Finding high quality substance use disorder treatment providers
Nelson highly recommended selecting a behavioral healthcare provider specializing in substance use disorder services that are accredited by CARF. She emphasized that accreditation is an important tool in assessing the quality of services. It demonstrates a healthcare provider’s commitment to enhancing performance, managing risk, and distinguishing service delivery. And payers recognize accreditation as a demonstration of superior performance due to clearly defined and internationally accepted standards.
Since 1966, CARF’s field-driven, international-consensus standards have evolved and been refined with input from global stakeholders, including healthcare providers, consumers, and industry experts. All have demonstrated a commitment to continuously improving services, encouraging feedback and serving the community.
As a longtime CARF client at CenterPointe, Nelson is passionate about the opportunity to engage with more providers. She is charged with expanding CARF’s reach in behavioral healthcare, especially to substance use disorder treatment providers.
Nelson is well qualified and recognizes firsthand the challenges substance use disorder treatment providers are facing, including a diminished workforce, overwhelmed administrators, a lack of infrastructure and electronic health records (EHR), and a lack of integration between the silos of behavioral health and primary care.

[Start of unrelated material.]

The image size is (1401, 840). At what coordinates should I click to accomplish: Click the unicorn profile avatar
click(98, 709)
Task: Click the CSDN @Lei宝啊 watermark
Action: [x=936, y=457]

Furthermore, value-based payment models haven’t always been well explained to substance use disorder treatment providers.
Evidence-based research influences clinical practice
Research shows that addiction can be treated using certain clinical practices, but there are no quality standards that require addiction treatment facilities to deliver these practices. As a result, the quality of care varies and it’s unclear whether facilities are consistently utilizing helpful practices. This can add challenges for people looking for high-quality addiction treatment programs for themselves or their loved ones.
Atlas (Addiction Treatment Locator, Assessment and Standards Platform) is a tool recommended by CARF. It was created by the nonprofit addiction treatment advocacy organization Shatterproof “to help people search for, and compare, addiction treatment facilities to find care for themselves or their loved ones.”
Atlas follows Shatterproof’s National Principles of Care©, the key elements of high quality addiction treatment. According to Shatterproof, evidence has shown and continues to show these principles improve the health of persons with addiction.
Nelson said there is a growing national movement to integrate behavioral healthcare and primary care, which she sees as critical as all Medicaid healthcare providers, not just those treating substance use disorders, move to value-based contracts with payers by 2030.
Although the importance of integrating behavioral healthcare and primary care has been recognized, Nelson would like to see more action in practice. Of course, Nelson would also like all substance use disorder treatment providers to be worthy of CARF accreditation and available everywhere through search on Atlas. If this were the case, she would know their patients are being well cared for and that primary care and behavioral healthcare are being integrated. They are also likely to be on the road to being ready for those value-based contracts with payers that are rapidly approaching. The year 2030 is less than eight short years away.